##### Given data

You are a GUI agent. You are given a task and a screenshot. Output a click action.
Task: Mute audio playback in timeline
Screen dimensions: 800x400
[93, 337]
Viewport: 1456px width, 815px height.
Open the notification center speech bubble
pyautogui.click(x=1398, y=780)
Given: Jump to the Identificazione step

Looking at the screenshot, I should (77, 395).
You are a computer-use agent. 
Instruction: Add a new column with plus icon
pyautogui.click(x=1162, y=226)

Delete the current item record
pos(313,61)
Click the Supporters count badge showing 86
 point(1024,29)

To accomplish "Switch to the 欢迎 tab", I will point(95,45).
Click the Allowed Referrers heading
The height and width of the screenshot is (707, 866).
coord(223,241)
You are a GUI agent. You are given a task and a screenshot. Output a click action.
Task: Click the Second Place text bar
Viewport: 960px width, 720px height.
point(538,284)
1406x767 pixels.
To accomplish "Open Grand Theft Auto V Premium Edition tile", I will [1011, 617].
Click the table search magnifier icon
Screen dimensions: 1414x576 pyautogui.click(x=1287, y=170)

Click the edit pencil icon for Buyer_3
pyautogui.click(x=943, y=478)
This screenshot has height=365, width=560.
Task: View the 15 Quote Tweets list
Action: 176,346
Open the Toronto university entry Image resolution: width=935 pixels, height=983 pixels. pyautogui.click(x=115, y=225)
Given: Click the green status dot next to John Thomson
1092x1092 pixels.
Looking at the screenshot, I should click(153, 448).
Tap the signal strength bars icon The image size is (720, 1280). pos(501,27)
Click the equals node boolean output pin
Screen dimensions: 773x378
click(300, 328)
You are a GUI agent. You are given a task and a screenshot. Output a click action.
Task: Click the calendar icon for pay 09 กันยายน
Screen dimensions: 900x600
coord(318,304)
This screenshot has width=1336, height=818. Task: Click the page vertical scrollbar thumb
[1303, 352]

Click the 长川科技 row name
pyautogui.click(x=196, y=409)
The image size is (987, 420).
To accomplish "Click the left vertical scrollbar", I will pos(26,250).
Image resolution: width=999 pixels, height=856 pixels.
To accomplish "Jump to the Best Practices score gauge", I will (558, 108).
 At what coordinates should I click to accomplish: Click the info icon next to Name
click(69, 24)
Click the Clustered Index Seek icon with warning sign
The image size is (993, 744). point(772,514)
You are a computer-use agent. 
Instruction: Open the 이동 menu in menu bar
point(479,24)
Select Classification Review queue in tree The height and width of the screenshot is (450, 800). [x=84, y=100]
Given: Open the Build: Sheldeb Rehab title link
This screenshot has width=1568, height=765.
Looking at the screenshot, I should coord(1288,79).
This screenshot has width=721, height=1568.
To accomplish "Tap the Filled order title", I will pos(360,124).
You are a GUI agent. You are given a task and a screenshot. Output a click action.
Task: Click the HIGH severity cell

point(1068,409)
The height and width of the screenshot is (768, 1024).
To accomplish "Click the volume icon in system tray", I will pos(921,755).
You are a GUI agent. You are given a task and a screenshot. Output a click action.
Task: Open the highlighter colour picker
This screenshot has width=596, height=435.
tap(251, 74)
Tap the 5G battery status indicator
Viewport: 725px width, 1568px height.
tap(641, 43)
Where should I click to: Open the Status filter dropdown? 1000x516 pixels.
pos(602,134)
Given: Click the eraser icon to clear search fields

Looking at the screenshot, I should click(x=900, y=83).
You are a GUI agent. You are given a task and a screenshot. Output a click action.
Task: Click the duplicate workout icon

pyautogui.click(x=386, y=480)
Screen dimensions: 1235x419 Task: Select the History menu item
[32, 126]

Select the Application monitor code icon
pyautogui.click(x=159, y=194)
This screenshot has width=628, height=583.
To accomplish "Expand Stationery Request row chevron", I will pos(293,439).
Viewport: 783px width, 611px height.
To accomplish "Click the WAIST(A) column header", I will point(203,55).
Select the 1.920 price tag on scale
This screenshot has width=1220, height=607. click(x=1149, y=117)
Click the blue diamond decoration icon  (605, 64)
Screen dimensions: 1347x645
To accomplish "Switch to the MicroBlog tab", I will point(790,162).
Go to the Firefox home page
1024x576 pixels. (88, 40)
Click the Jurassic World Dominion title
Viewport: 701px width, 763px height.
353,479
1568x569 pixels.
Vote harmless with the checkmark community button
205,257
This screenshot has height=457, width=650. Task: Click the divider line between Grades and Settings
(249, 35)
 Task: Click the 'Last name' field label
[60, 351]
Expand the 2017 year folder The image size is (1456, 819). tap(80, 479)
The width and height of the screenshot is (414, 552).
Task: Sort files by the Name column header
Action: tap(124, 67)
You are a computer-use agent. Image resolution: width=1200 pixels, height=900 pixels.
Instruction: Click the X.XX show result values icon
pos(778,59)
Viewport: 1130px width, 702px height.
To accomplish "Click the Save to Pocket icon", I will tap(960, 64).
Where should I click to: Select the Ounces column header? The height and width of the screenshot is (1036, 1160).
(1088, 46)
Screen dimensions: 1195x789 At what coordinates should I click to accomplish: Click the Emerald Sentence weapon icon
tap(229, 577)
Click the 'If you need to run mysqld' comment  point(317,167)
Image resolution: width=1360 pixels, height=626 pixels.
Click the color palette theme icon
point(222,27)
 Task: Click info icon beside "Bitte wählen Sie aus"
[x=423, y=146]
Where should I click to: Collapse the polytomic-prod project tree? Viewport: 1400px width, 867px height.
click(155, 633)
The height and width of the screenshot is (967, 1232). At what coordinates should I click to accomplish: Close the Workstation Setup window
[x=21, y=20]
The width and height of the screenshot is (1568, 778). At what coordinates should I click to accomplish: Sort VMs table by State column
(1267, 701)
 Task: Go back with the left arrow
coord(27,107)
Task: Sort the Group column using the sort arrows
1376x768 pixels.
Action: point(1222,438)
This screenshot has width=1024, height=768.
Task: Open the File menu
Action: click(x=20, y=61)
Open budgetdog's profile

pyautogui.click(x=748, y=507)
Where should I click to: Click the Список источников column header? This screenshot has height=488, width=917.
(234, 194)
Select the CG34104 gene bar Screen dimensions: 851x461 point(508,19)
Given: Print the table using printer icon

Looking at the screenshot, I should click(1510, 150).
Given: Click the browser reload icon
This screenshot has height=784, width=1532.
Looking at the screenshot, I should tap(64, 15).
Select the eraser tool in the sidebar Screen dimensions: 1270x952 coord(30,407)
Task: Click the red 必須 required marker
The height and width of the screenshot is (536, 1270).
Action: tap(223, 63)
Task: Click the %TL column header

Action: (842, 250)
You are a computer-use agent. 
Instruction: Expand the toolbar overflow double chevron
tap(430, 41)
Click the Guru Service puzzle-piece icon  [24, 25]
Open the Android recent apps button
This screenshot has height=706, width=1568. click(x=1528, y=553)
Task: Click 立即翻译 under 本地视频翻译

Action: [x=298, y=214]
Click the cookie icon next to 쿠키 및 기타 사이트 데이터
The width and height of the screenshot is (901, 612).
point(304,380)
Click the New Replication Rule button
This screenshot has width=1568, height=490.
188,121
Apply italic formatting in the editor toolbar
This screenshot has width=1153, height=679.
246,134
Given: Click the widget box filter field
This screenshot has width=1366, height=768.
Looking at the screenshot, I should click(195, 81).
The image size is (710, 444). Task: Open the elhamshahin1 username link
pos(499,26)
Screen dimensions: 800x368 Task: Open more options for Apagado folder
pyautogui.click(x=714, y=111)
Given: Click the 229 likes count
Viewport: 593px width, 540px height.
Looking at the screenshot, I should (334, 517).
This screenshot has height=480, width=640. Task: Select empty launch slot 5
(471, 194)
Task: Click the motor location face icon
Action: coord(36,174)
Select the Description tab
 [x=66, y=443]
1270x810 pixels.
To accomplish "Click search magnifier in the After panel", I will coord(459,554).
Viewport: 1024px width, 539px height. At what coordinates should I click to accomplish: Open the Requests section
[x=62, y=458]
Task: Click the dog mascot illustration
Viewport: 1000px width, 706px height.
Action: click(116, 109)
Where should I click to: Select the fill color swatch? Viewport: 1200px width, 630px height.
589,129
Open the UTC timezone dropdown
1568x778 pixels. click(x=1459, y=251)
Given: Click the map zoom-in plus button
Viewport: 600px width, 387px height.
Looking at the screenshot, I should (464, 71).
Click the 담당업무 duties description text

##########

_Activity_
In the records, how many lines include the string "Switch"? The answer is that number alone.

_Response area_
2